Re: [PATCH 16/23] sched: Use lightweight hazard pointers to grab lazy mms

"Andy Lutomirski" <luto@xxxxxxxxxx> · Sun, 09 Jan 2022 13:48:05 -0700

On Sun, Jan 9, 2022, at 1:34 PM, Nadav Amit wrote:
>> On Jan 9, 2022, at 11:52 AM, Andy Lutomirski <luto@xxxxxxxxxx> wrote:
>> 
>> On Sun, Jan 9, 2022, at 11:10 AM, Linus Torvalds wrote:
>>> On Sun, Jan 9, 2022 at 12:49 AM Nadav Amit <nadav.amit@xxxxxxxxx> wrote:
>>>> 
>>>> I do not know whether it is a pure win, but there is a tradeoff.
>>> 
>>> Hmm. I guess only some serious testing would tell.
>>> 
>>> On x86, I'd be a bit worried about removing lazy TLB simply because
>>> even with ASID support there (called PCIDs by Intel for NIH reasons),
>>> the actual ASID space on x86 was at least originally very very
>>> limited.
>>> 
>>> Architecturally, x86 may expose 12 bits of ASID space, but iirc at
>>> least the first few implementations actually only internally had one
>>> or two bits, and hashed the 12 bits down to that internal very limited
>>> hardware TLB ID space.
>>> 
>>> We only use a handful of ASIDs per CPU on x86 partly for this reason
>>> (but also since there's no remote hardware TLB shootdown, there's no
>>> reason to have a bigger global ASID space, so ASIDs aren't _that_
>>> common).
>>> 
>>> And I don't know how many non-PCID x86 systems (perhaps virtualized?)
>>> there might be out there.
>>> 
>>> But it would be very interesting to test some "disable lazy tlb"
>>> patch.

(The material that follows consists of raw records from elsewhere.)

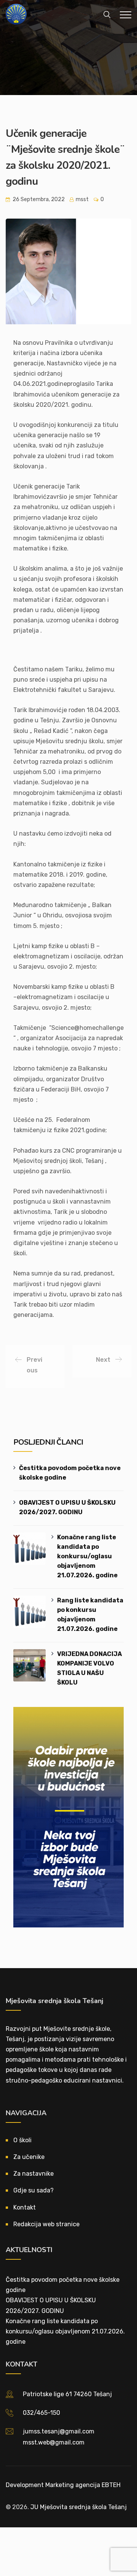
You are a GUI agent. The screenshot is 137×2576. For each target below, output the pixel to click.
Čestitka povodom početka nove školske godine (70, 1472)
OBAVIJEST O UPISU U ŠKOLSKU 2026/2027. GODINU (67, 1507)
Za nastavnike (33, 2173)
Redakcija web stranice (46, 2224)
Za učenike (29, 2156)
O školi (22, 2140)
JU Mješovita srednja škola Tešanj (78, 2507)
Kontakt (24, 2207)
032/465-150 (41, 2412)
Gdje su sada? (33, 2190)
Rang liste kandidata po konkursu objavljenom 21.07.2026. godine (90, 1614)
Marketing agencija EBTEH (83, 2485)
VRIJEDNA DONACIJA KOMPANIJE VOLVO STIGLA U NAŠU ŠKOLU (89, 1668)
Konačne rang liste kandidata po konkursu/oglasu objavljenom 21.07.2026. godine (87, 1556)
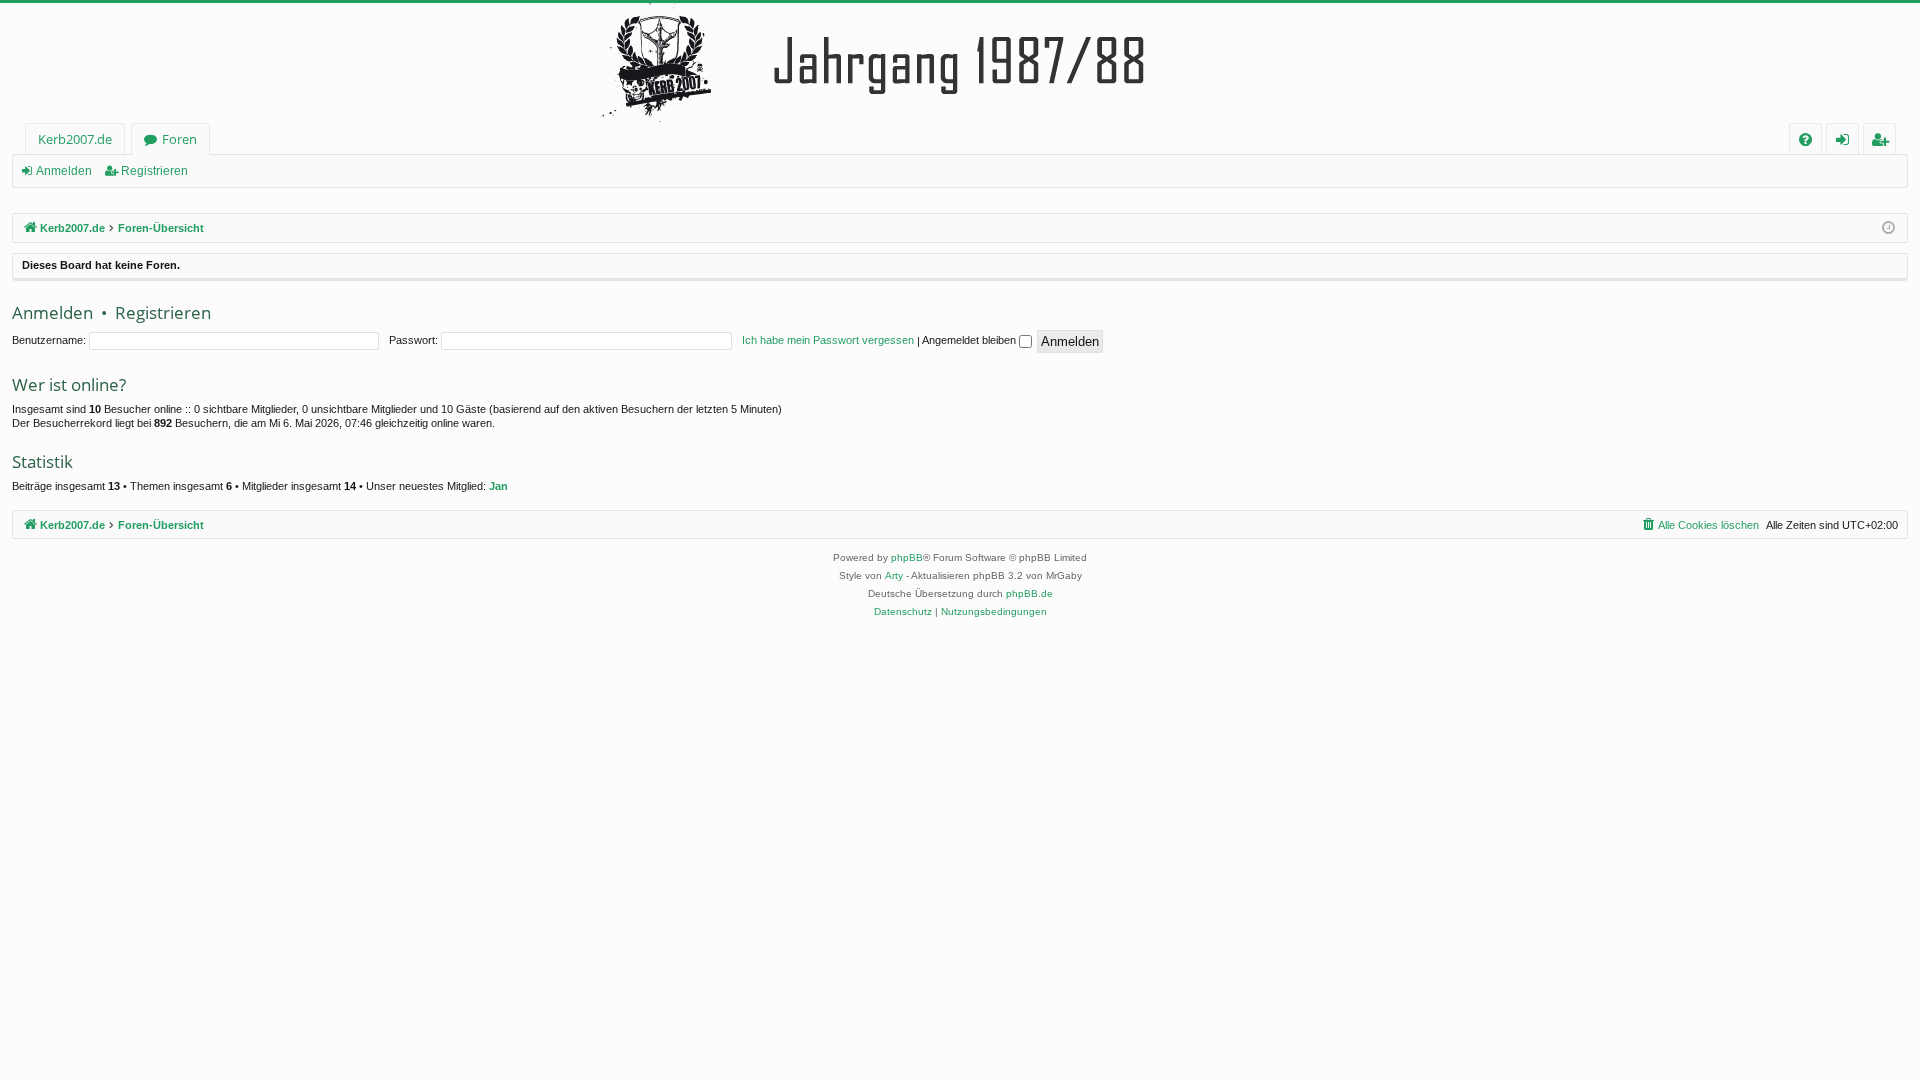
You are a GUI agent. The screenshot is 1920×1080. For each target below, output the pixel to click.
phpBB (907, 557)
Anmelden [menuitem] (1846, 142)
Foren (179, 139)
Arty (894, 575)
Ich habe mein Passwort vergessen (828, 340)
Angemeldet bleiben (970, 340)
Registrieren (154, 171)
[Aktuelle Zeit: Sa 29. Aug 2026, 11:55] (1888, 228)
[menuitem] (1805, 139)
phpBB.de (1029, 593)
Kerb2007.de (75, 139)
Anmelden (64, 171)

The main problem workloads tend to be IO, and I'm not sure how
>>> many of the automated performance tests would catch issues. I guess
>>> some threaded pipe ping-pong test (with each thread pinned to
>>> different cores) would show it.
>> 
>> My original PCID series actually did remove lazy TLB on x86.  I don't remember why, but people objected.  The issue isn't the limited PCID space -- IIRC it's just that MOV CR3 is slooooow.  If we get rid of lazy TLB on x86, then we are writing CR3 twice on even a very short idle.  That adds maybe 1k cycles, which isn't great.
>
> Just for the record: I just ran a short test when CPUs are on max freq
> on my skylake. MOV-CR3 without flush is 250-300 cycles. One can argue
> that you mostly only care for one of the switches for the idle thread
> (once you wake up). And waking up by itself has its overheads.
>
> But you are the master of micro optimizations, and as Rik said, I
> mostly think of TLB shootdowns and might miss the big picture. Just
> trying to make your life easier by less coding and my life simpler
> in understanding your super-smart code. ;-)

As Rik pointed out, the mm_cpumask manipulation is also expensive if we get rid of lazy. Let me ponder how to do this nicely.